The rest of the top 10 are:
- Woburn, 26.7
- Burlington, 26.1
- Quincy, 23.8
- Chelsea, 23.4
- Dedham, 21.7
- Waltham, 21.6
- Lexington, 21.3
- Saugus, 19.4
- Newton, 19.2
Milton, which came in 11th, feels the effect as well.
Lt. Kevin Foley of Milton police said his town of about 27,000 sees crashes because of people jumping off the Expressway.
“They get off here, they flood through East Milton Square and they think they’re bypassing a mile or two of traffic by getting off here and racing up there,” Foley said, pointing to the Granite Avenue exit.
People also cut through Milton from Boston, often on Route 28, to either get to Interstate 93, to Braintree and Route 3, or to other towns south, like Randolph.
Late last month, a crash on Route 28 during rush hour killed one person and injured four others.

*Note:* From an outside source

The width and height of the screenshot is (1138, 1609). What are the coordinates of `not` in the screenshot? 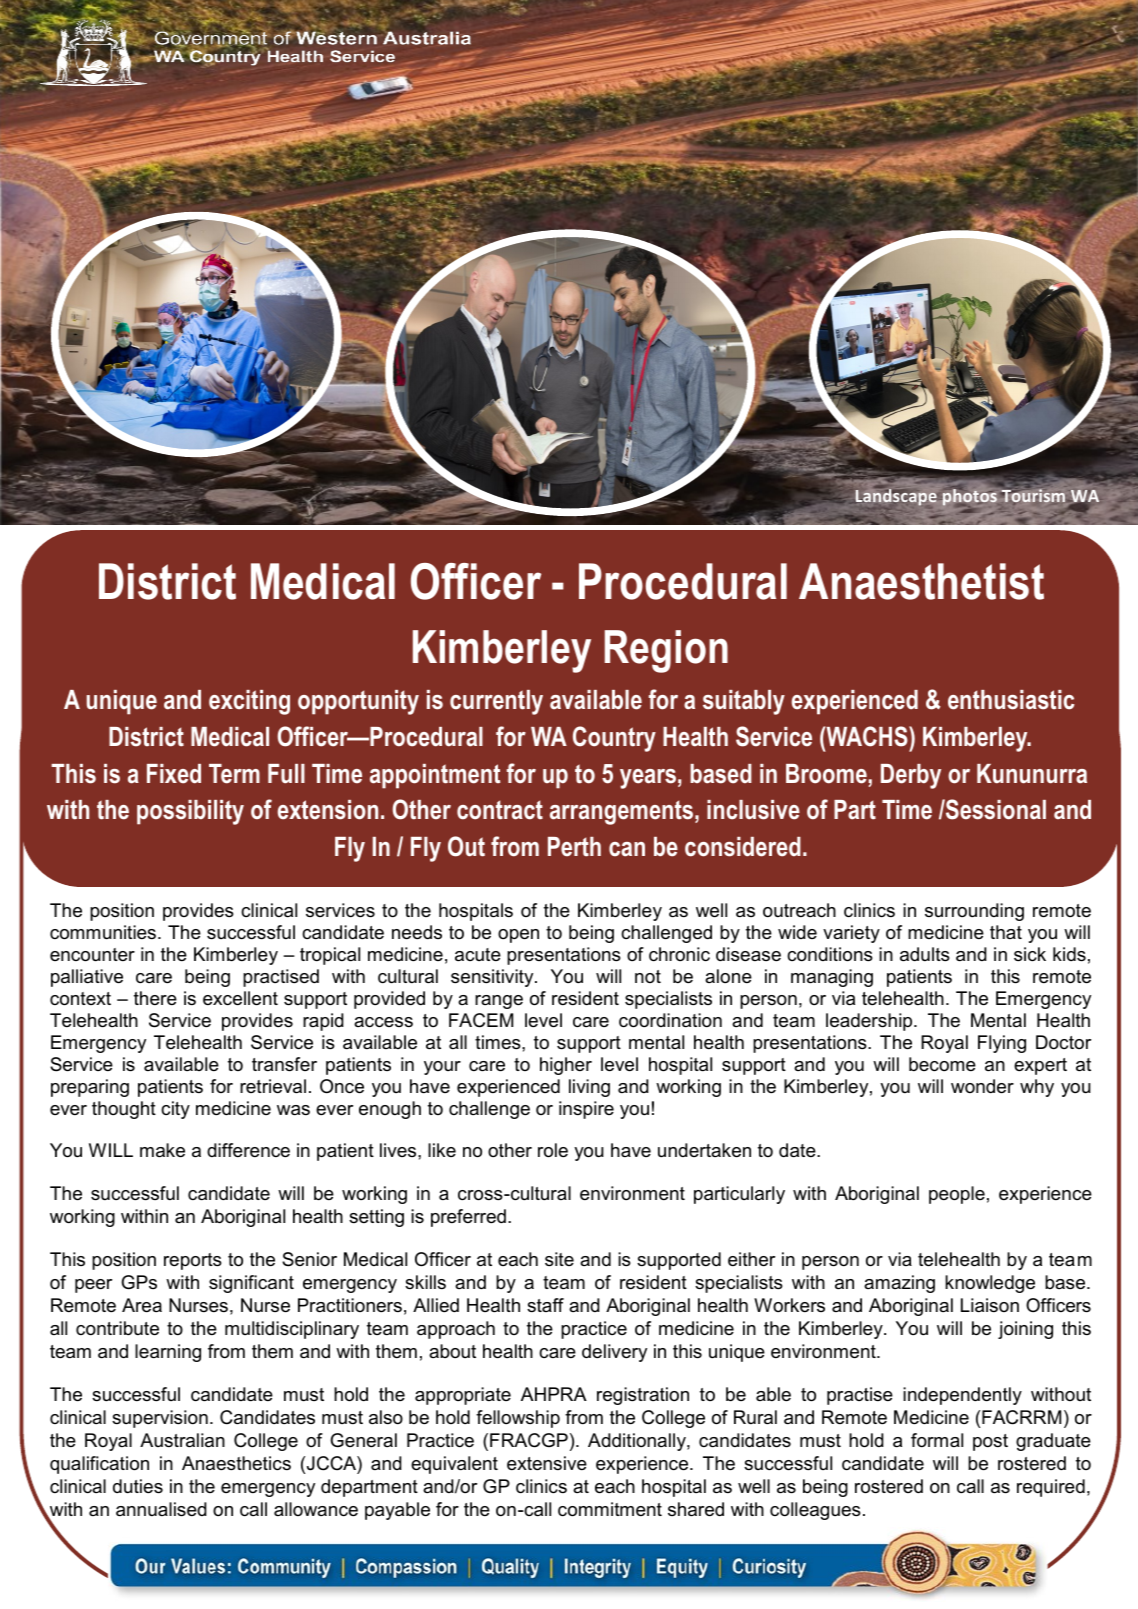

“That’s the cut through effect that Milton has,” he said.
GPS apps like Waze have enabled drivers to see ahead on their commute, and to change their route to get around traffic or avoid crashes.
Police said those apps, while not to blame, have led to more cut through commuters.
“If Waze is telling you there’s an accident at the Milton exchange, and you’re hoping that you’re going to be able to go and jump back on at Quincy bypass that,” Minton said.
NBC Boston reached out to Waze for comment, and they did not respond.